What you will do: Please copy each line below that contains the string "blue".

[Items from a data source]

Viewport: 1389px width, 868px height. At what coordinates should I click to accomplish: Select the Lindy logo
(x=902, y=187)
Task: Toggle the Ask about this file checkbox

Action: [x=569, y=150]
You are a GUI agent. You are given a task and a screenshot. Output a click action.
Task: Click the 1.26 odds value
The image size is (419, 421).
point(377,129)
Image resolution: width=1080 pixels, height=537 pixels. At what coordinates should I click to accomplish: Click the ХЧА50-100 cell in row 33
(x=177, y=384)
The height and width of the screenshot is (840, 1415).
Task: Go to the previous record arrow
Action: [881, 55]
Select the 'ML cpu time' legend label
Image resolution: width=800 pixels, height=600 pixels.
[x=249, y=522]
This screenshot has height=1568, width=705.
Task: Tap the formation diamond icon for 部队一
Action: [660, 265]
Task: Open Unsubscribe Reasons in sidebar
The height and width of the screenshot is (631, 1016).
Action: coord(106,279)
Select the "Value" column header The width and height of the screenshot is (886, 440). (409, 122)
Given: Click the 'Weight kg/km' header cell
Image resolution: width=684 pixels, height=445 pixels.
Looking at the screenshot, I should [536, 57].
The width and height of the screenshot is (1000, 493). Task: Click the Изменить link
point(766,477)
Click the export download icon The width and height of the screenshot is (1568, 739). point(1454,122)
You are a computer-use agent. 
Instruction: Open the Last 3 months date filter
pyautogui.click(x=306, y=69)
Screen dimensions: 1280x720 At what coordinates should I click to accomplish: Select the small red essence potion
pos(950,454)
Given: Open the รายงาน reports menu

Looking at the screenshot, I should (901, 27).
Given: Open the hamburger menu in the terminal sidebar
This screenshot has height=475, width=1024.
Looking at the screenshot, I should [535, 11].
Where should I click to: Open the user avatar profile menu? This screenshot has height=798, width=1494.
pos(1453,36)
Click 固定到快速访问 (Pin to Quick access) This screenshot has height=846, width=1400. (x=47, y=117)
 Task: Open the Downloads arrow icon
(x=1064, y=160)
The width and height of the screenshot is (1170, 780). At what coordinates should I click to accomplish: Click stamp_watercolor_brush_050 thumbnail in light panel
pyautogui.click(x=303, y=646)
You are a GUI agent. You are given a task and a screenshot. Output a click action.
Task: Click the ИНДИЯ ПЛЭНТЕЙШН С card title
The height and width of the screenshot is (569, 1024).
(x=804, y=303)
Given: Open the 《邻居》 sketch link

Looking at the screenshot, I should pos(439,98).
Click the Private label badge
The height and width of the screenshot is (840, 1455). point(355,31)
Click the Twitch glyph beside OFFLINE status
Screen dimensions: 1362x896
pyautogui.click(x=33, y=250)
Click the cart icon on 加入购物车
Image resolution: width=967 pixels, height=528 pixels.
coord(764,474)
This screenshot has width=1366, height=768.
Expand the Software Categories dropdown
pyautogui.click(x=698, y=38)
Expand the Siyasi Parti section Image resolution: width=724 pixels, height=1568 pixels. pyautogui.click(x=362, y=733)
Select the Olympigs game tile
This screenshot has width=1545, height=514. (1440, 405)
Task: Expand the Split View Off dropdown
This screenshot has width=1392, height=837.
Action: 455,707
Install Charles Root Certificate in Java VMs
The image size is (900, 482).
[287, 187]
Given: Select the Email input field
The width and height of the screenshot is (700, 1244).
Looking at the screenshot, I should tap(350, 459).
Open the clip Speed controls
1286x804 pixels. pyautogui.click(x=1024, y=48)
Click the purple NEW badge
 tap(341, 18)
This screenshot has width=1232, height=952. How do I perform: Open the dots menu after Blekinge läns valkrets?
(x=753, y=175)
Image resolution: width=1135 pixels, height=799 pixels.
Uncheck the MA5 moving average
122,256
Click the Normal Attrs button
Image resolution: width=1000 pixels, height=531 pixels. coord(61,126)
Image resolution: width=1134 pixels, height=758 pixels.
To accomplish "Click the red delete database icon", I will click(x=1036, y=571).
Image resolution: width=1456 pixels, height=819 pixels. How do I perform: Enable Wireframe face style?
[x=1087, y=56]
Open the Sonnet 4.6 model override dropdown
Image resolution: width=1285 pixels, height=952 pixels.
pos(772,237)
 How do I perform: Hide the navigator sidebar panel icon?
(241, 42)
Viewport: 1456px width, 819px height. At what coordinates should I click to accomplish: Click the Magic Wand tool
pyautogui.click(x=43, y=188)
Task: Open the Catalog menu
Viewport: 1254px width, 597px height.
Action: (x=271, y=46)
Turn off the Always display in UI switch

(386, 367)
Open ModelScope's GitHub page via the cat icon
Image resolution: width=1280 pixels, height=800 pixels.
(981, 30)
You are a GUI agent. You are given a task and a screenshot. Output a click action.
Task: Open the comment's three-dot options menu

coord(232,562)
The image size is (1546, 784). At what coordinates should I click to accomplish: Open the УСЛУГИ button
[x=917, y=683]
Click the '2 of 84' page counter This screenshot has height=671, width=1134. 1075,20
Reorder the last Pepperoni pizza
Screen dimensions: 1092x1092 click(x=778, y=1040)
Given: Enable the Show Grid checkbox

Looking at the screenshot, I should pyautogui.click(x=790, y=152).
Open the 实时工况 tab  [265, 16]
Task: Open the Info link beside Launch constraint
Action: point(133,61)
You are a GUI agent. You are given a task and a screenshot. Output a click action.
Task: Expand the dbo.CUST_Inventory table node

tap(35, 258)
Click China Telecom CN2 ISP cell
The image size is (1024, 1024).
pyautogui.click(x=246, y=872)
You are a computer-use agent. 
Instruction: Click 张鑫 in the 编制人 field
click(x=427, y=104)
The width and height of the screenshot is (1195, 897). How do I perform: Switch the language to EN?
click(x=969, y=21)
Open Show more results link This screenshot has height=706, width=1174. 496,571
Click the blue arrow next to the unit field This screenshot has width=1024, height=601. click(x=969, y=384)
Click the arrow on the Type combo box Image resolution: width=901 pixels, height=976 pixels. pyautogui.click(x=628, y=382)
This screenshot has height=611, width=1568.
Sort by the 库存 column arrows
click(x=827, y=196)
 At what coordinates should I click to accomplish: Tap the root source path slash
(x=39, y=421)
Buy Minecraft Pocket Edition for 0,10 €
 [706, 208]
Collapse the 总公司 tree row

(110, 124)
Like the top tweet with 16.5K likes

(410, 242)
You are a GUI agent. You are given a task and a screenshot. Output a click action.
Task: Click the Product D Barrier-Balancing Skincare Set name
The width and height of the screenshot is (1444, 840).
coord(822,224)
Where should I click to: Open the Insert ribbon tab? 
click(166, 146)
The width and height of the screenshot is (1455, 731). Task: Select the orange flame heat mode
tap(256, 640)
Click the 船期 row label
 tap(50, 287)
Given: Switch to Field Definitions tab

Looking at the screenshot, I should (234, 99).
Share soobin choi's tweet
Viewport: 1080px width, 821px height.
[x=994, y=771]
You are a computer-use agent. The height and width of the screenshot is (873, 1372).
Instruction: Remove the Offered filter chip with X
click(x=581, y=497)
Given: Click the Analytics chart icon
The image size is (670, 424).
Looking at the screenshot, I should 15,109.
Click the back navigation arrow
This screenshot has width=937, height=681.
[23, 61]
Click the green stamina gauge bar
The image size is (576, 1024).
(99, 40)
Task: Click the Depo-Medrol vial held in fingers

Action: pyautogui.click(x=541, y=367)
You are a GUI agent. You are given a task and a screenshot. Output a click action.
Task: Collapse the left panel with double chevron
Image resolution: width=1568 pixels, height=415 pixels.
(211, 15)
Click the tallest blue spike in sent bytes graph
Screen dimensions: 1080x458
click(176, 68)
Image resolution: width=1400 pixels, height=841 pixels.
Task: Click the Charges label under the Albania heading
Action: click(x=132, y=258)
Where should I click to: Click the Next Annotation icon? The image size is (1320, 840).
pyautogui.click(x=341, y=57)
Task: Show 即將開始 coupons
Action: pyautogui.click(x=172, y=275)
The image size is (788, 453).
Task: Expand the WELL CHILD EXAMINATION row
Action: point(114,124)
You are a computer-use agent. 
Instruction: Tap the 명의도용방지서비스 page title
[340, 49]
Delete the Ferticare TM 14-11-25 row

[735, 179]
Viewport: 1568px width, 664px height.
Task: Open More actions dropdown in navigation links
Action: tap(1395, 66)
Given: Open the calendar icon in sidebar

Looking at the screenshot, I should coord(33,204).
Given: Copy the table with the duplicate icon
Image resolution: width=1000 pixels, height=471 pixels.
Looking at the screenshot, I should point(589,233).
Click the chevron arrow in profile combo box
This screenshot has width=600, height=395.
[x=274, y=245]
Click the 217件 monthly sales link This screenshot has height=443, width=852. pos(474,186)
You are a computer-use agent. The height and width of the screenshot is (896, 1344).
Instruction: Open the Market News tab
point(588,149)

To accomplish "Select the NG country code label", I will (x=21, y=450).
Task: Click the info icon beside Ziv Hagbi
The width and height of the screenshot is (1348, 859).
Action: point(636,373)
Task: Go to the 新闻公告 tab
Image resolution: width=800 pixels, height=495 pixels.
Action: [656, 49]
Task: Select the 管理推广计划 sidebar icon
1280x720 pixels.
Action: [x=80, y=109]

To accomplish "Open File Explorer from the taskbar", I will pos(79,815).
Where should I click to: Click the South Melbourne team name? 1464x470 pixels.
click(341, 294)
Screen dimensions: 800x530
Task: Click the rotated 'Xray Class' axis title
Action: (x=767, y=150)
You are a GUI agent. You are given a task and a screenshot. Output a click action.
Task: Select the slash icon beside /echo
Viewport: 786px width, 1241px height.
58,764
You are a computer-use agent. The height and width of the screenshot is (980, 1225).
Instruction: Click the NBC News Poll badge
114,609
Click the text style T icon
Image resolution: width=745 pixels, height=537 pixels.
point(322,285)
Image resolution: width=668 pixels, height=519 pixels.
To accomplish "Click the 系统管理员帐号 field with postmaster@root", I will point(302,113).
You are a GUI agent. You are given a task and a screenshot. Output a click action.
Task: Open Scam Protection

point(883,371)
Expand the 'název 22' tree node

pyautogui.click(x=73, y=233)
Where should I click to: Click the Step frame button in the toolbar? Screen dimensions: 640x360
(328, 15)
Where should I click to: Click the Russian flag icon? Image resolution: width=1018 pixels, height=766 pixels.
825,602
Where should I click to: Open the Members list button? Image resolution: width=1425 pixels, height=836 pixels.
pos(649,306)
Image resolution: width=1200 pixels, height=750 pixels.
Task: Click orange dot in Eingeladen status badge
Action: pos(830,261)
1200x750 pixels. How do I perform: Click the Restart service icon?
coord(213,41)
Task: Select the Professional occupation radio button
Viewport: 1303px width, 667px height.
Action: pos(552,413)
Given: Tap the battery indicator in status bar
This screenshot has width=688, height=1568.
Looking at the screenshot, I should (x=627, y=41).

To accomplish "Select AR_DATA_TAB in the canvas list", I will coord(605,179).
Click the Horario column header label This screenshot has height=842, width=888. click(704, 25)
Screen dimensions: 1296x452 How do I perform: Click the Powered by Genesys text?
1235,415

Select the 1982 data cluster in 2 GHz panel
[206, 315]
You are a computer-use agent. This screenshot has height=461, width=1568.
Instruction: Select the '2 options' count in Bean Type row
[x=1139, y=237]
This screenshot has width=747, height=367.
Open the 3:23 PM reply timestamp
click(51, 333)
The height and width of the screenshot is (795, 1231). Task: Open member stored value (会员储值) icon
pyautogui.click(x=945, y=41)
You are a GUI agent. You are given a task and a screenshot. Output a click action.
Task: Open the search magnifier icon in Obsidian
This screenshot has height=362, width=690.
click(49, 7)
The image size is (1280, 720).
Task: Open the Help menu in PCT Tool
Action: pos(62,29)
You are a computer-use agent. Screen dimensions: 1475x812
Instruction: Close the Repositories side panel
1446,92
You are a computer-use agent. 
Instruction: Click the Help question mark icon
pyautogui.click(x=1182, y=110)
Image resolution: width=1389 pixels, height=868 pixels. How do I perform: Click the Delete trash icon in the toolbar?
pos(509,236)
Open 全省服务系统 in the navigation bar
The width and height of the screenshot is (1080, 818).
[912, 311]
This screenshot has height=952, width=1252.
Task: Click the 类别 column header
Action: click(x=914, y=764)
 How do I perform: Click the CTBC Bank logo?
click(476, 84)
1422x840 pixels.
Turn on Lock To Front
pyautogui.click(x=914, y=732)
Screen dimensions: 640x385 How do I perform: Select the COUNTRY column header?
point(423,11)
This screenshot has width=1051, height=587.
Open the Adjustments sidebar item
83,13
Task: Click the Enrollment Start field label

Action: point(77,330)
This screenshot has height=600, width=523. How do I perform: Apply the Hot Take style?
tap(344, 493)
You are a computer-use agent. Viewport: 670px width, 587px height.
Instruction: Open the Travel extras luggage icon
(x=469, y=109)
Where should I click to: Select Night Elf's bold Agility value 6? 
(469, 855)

Exercise response:
Click the blue arrow next to the unit field This screenshot has width=1024, height=601. click(x=969, y=384)
Click the tallest blue spike in sent bytes graph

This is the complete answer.